Collected data |
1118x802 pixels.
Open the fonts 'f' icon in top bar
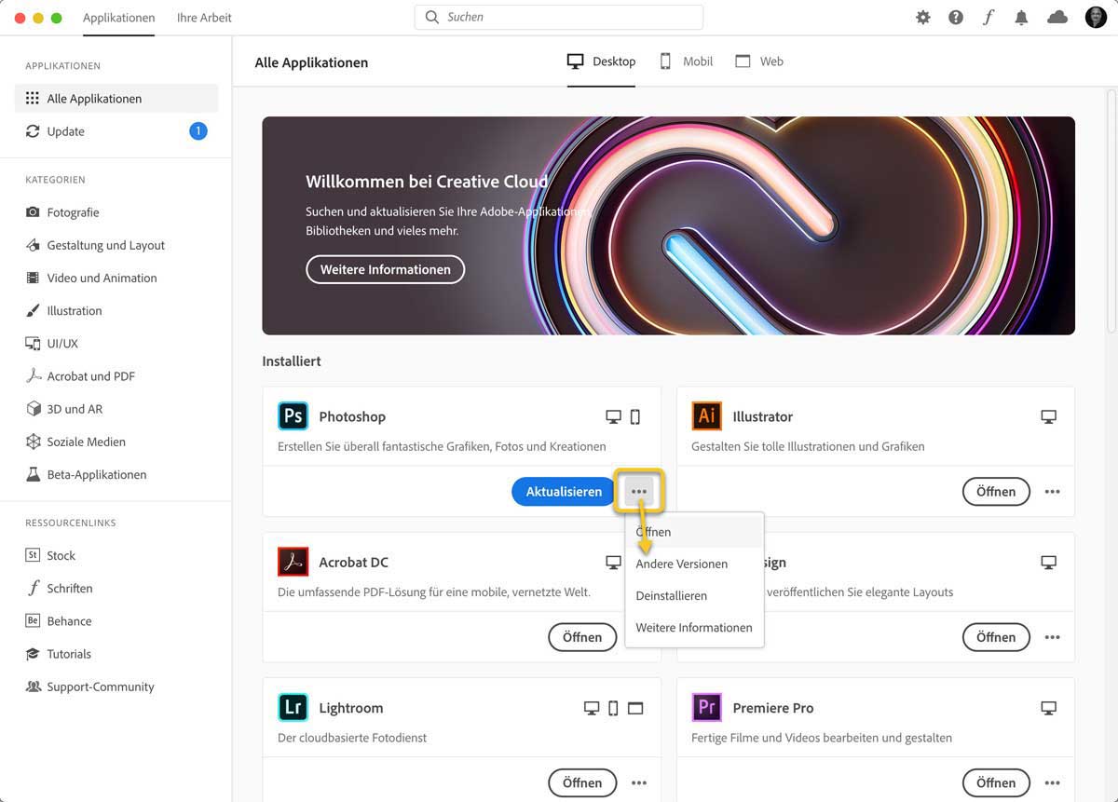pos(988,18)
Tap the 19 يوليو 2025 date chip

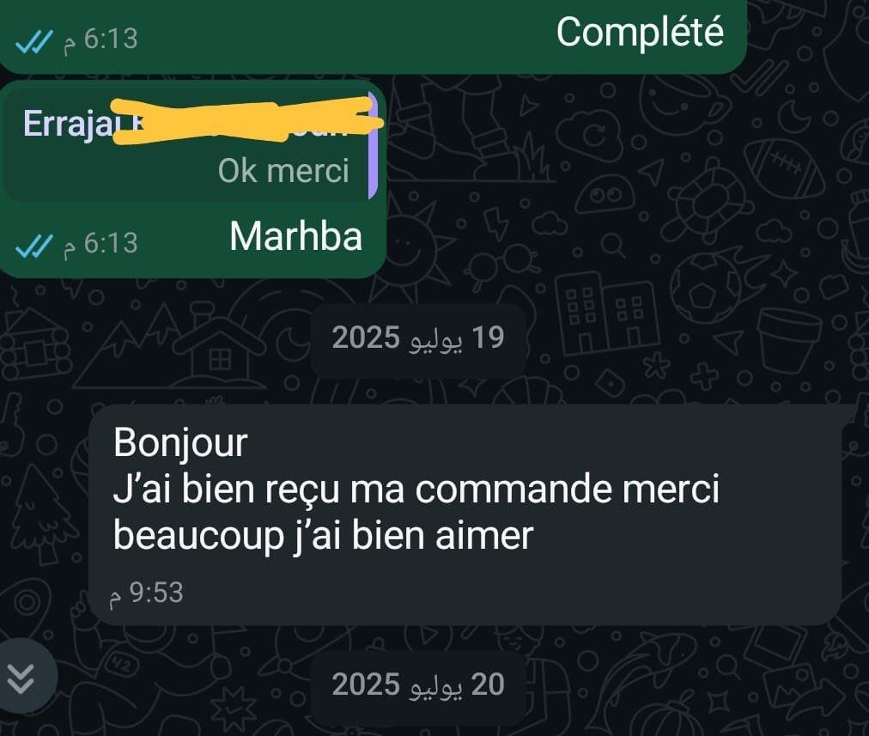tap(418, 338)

==

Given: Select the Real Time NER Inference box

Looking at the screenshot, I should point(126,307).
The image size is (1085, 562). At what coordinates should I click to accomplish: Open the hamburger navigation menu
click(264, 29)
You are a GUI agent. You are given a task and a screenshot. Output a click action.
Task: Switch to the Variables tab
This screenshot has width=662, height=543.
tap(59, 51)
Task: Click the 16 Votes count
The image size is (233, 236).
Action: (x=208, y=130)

* * *

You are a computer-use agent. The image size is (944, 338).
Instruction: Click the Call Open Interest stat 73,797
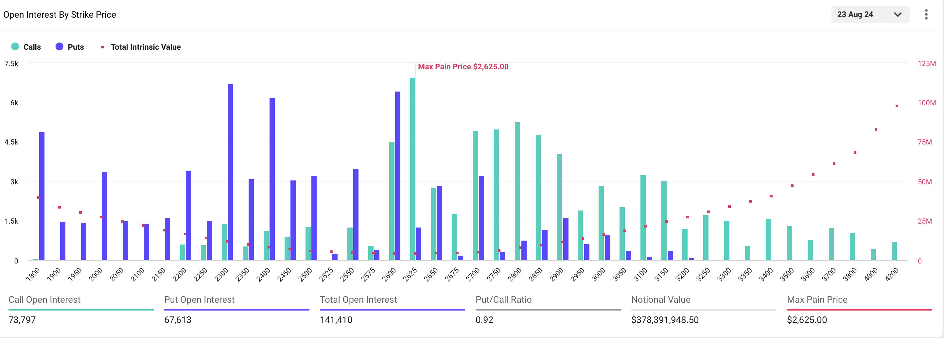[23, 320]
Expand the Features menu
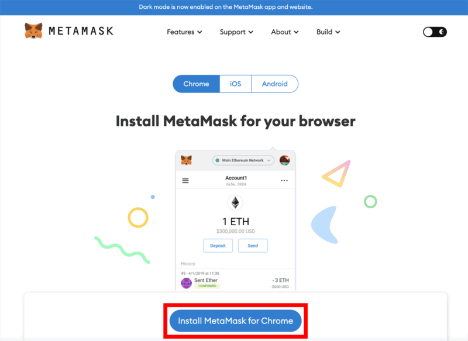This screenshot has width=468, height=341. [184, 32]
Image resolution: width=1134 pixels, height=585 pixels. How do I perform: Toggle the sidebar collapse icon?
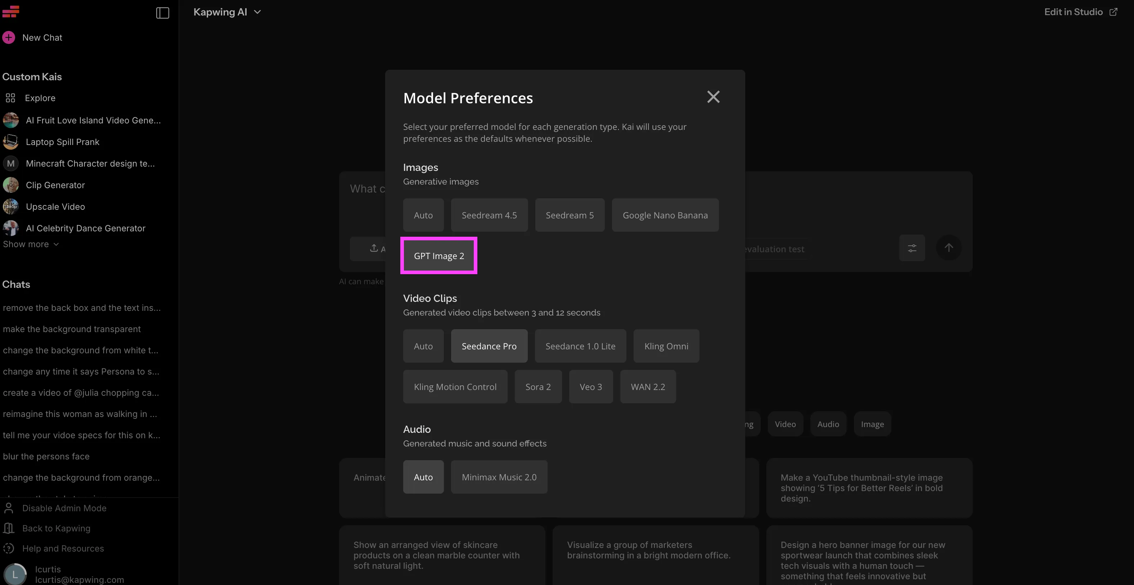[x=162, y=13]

ASSIGNMENT | Check each line above for the word "agent" and copy the ones that have it.

COMPLETED TASK |
You are a GUI agent. You are given a task and a screenshot. Output a click action.
You are a computer-use agent. The image size is (944, 338).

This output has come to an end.